Gongberry? Gongrew? Gongrewberry? How would this work?
In another attempt to take over my existence gong, you are trying to hijack part of my name. My surname is Berry.
You sir, are a shameless identity thief.
'Tis but thy name that is my enemy;
Thou art thyself, though not a Clough.
What's Clough? it is nor hand, nor foot,
Nor arm, nor face, nor any other part
Belonging to a man. O, be some other name!
What's in a name? that which we call a rose
By any other name would smell as sweet;
So Gong would, were he not Clough call'd,
Retain that dear perfection which he owes
Without that title. Gong, doff thy name. Lol.
Hey gong,sounds like a interesting one let me put my jeremy kyle head on?Chap if you dont speak to your old man and he wont speak to you buddy,there is no future there matey,so if i was you change the name and stick with your der old mam.Thats what i do anyway and get on with the rest of your life mate,never dwell in the past mate cause the more you dwell the more you'll regret not gettin on with things.Good luck buddy boy!

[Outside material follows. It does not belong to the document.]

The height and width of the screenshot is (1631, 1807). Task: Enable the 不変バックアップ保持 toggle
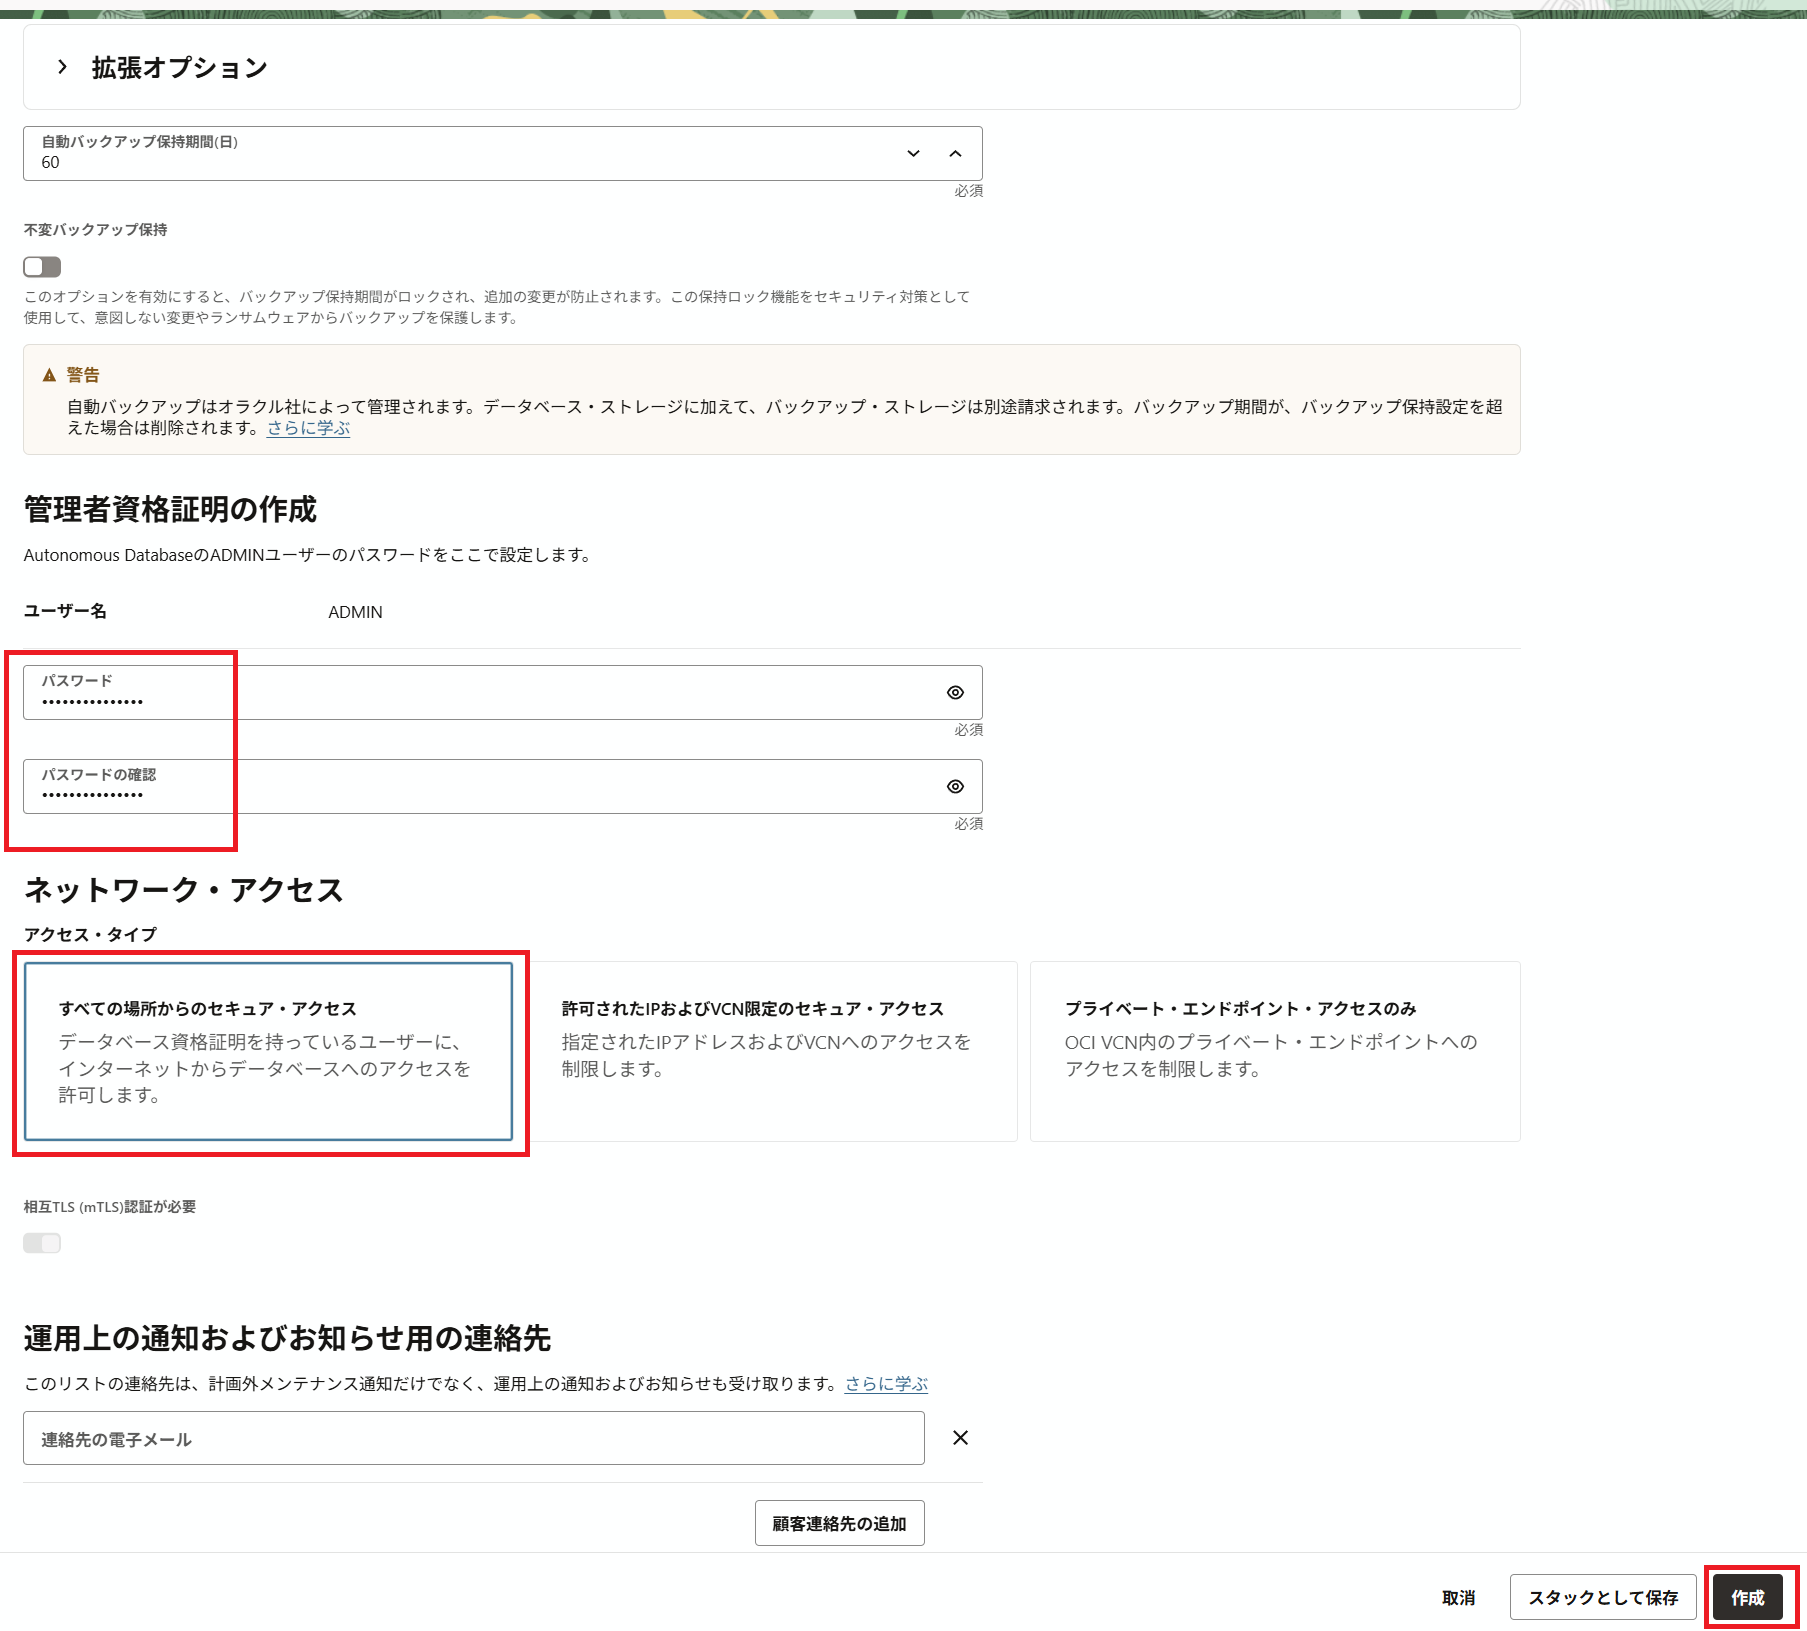click(42, 267)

Hello Mark, hope you are well albeit in a bit of a dilemma! Ok so because you'd like to know what we would do i'll tell you...You despise your Dad, you never want to see him again but you will always have part of him in you. You were born with his surname and that makes you who you are now, unlike your Dad you can do the Clough name proud! Yes I would be very tempted to change my name to that of your mothers' maiden name because she has been the real nurturer, however remember your Mum is changing her name not out of spite but because she isn't married to your Dad anymore so she has to start again, as is tradition a woman's surname only changes in marriage. I hope this helps Mark...be proud of who you are xxx
hmm...its not quite the same but my dad remarried to my step mum who already had two grown children. They both dislike their father and have sinced changed their surname from their fathers to the same surname as my fathers (and mine obv!). think its just a personal choice and thats what ur mum decided to do - my question is, did it occur to you to change ur name before ur mum decided? or is it PURELY coz ur mum has? it really has to be something you WANT to do, not because you feel obliged. I dont share the same name as some of my blood family but it doesnt make them any the less my family :-) xxxxx
  • heedy
  • says:
  • 08/06/07 08:39

do what you feel is right mate my mam and dad split then divorced when i was young and i hated my fatha for it then the family got together to try and reconcile we used to go and see me dad but i was in me teens and had the attitude "cant be arsed" plus my mams side of the family were against him so i only got there side of what went on. Went on holiday to ibiza at 18 came home to find out he had died of cancer not sayin i feel guilty but when the lads say "am gan for a pint with me old man" i kinda think am missin out on something not sayin we would be best pals but unless what ya dad has done is megga bad you shud always remember hes your dad and there must have been some good times a names a name at the end of the day but im still proud to have my dads name and hope to carry it on in future generations . DO WHAT YOU THINK IS RIGHT MATE but dont rush in
ps sorry about the short story...
do what feels right to you, your name is nothing other than something written on a legal document, its what you choose to do with your life that matters
True to follow your heart mate and it sounds like you and your mum are as close as everybody should be to there mums! Your mum is your family and a surname is a "family" name. Not saying you should but if it were me I'd change mine. Like you said you want nothing to do with your dad. Its a tough call but & its understandable if you change your name.